Sonos Climbs as Win Against Google Opens Path to Patent-Royalty Accord
(Bloomberg) -- Sonos Inc. rose after winning a trade agency case against Alphabet Inc.’s Google that analysts including one at Morgan Stanley say could help push the companies into an eventual agreement over patent royalties for home audio systems.
The U.S. International Trade Commission on Thursday issued an order that Google must stop importing phones, smart home devices and laptops that are using Sonos’ patented inventions without permission. Barring an unlikely reprieve from the Biden administration, Google has 60 days to implement pre-approved software changes to avoid having the ban take effect.
Sonos was up 4.71% to $30.23 at 9:49 a.m. in New York trading. Alphabet was little changed.

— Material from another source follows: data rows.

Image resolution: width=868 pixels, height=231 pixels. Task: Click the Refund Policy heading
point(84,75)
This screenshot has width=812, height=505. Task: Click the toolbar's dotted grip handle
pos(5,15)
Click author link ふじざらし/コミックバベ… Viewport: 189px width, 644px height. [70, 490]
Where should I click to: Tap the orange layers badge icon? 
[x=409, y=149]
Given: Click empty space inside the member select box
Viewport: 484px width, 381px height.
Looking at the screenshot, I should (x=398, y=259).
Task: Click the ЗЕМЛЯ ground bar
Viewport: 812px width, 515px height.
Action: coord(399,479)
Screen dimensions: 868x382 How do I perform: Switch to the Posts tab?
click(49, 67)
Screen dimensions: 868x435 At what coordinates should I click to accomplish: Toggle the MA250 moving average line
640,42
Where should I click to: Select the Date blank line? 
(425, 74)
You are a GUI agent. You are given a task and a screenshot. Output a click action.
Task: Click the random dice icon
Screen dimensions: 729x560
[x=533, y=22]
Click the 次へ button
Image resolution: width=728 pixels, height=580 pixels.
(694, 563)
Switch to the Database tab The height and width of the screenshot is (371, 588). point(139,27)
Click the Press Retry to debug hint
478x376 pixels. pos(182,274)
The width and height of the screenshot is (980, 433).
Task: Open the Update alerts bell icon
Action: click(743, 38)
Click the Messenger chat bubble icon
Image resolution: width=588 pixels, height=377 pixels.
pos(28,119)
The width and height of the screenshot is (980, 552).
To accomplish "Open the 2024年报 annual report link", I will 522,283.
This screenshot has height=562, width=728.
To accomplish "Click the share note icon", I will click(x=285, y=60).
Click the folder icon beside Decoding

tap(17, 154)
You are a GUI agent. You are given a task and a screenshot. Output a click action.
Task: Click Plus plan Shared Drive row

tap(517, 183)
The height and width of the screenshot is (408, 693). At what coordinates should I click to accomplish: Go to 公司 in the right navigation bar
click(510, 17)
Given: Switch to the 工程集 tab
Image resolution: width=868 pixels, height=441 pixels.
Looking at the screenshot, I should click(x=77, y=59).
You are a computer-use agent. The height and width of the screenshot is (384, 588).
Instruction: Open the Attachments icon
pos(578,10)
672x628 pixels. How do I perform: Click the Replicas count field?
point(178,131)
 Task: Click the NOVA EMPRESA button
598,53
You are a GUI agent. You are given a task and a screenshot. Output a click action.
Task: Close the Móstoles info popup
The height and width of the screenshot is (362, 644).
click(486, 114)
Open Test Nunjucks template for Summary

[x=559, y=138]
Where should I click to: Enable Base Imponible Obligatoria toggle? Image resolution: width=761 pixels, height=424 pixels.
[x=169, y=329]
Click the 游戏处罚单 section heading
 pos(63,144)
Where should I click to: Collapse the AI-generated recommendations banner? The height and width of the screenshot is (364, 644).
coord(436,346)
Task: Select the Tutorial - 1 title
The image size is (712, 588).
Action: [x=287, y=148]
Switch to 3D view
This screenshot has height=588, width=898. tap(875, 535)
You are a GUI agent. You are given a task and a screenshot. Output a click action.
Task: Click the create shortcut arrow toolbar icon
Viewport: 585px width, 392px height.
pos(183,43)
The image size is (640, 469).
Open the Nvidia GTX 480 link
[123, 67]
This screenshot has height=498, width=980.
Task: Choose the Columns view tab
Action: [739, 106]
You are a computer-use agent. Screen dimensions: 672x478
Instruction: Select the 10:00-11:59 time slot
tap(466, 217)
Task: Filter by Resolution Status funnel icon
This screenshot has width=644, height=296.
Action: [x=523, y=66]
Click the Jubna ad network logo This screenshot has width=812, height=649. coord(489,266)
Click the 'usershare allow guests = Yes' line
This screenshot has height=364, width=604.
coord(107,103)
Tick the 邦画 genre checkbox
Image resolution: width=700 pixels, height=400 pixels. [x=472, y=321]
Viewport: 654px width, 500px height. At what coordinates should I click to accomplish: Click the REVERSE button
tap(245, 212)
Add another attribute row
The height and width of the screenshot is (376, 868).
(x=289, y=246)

The ruling was a “clear win” for Sonos, and provides further proof that the firm has industry-leading intellectual property that it can successfully defend, Katy L. Huberty, an analyst with Morgan Stanley, said in a note to clients.
“We’ve seen Sonos defend its IP and negotiate licensing agreements with smaller competitors,” Huberty wrote. The ITC ruling “against one of the largest technology companies in the world marks an important point in Sonos’ path towards monetizing its IP portfolio.”
Exactly which products are affected by the import ban wasn’t publicly listed by the agency, but the case involved a broad range of Google products with sound systems, such as the Nest Hub, Nest Wifi point, Pixel smartphones and Pixelbook laptops.
The companies, which continue to work together on some products, are fighting over sound technology that’s transformed how consumers stream music and podcasts, listen to audio audiobooks, and demand “theater-like” sound while watching movies from home. Sonos has been losing market share to lower-cost devices by Google and Amazon.com Inc.
Sonos claims Google learned of Sonos’s technology under the guise of a working partnership to integrate Google Play Music into Sonos products, but instead used the patented ideas in its Home and Chromecast systems and Pixel phones and laptops. Google has filed its own claims in district court accusing Sonos of trying to take credit for work owned by Google and said Sonos has “misrepresented our partnership and mischaracterized our technology.”
Reaching an agreement won’t be easy or fast. That Google can work around the import ban means “remote odds of a near-term pact,” Tamlin Bason, an analyst with Bloomberg Intelligence, said in a note.
He said Google is looking to chip away at how much it would have to pay in royalties. Bason said the next big catalyst is in one of the suits between the companies in California where a June hearing “will test the strength of each side’s case.”